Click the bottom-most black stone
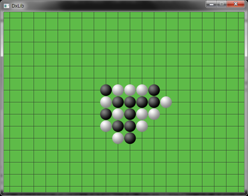Image resolution: width=248 pixels, height=196 pixels. coord(130,138)
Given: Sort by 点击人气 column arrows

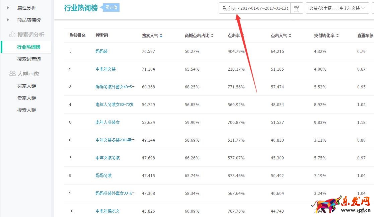Looking at the screenshot, I should coord(290,35).
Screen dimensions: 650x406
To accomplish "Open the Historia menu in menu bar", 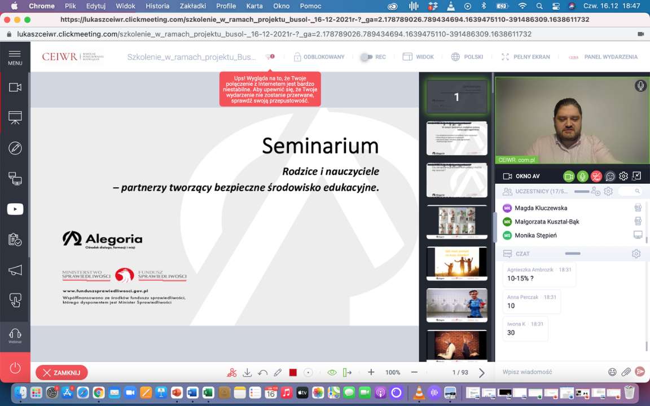I will coord(157,6).
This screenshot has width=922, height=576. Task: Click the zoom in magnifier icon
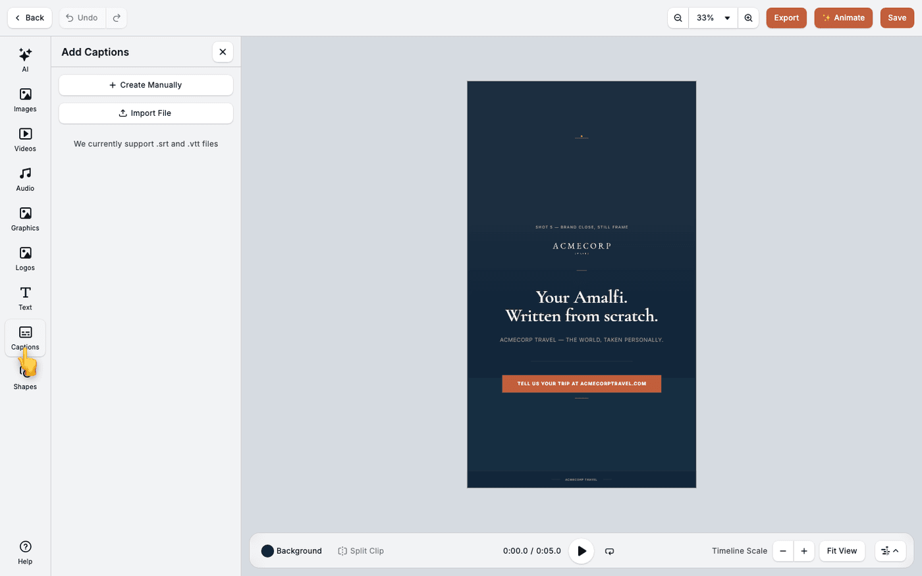[748, 18]
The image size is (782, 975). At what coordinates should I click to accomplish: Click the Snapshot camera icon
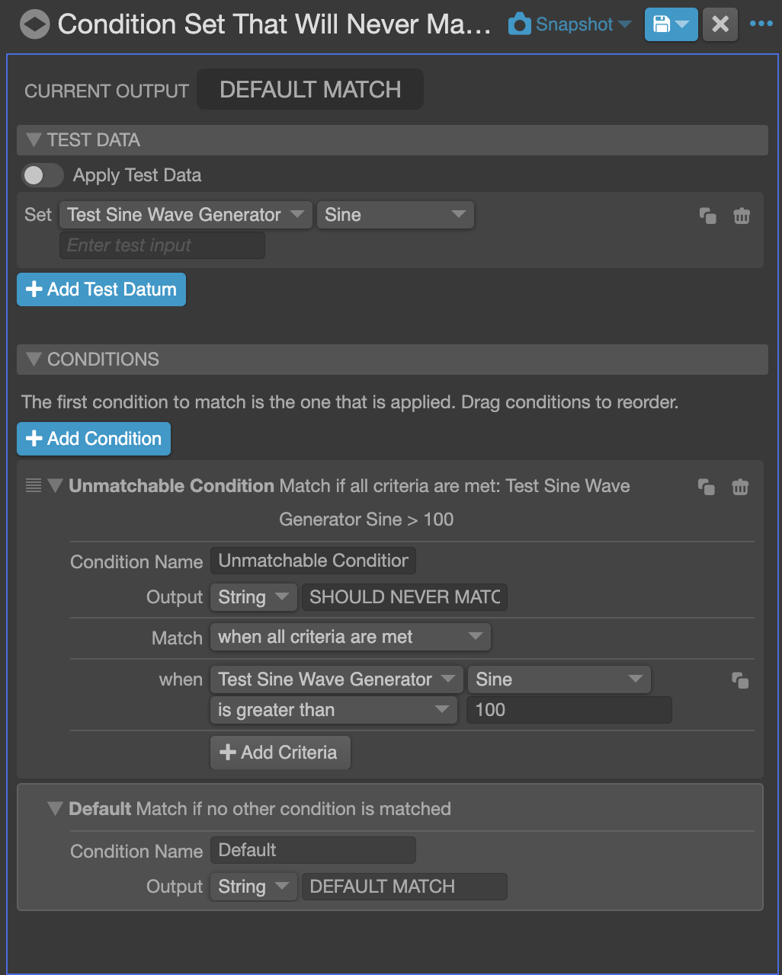[519, 24]
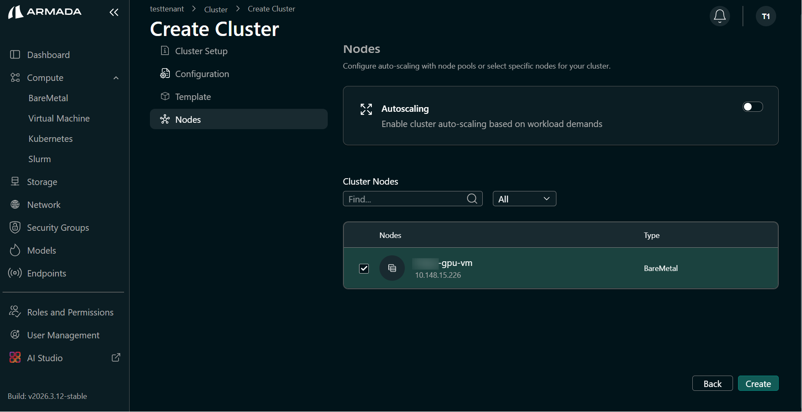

········

TO BE DONE - Copy out word for word everything from the line that contains "This screenshot has" down to the end of the records above, and leave the pictures out of your answer.

WRITTEN SOLUTION -
This screenshot has width=922, height=576. Task: Click the zoom in magnifier icon
[748, 18]
The image size is (782, 975). At what coordinates should I click to accomplish: Click the Snapshot camera icon
[519, 24]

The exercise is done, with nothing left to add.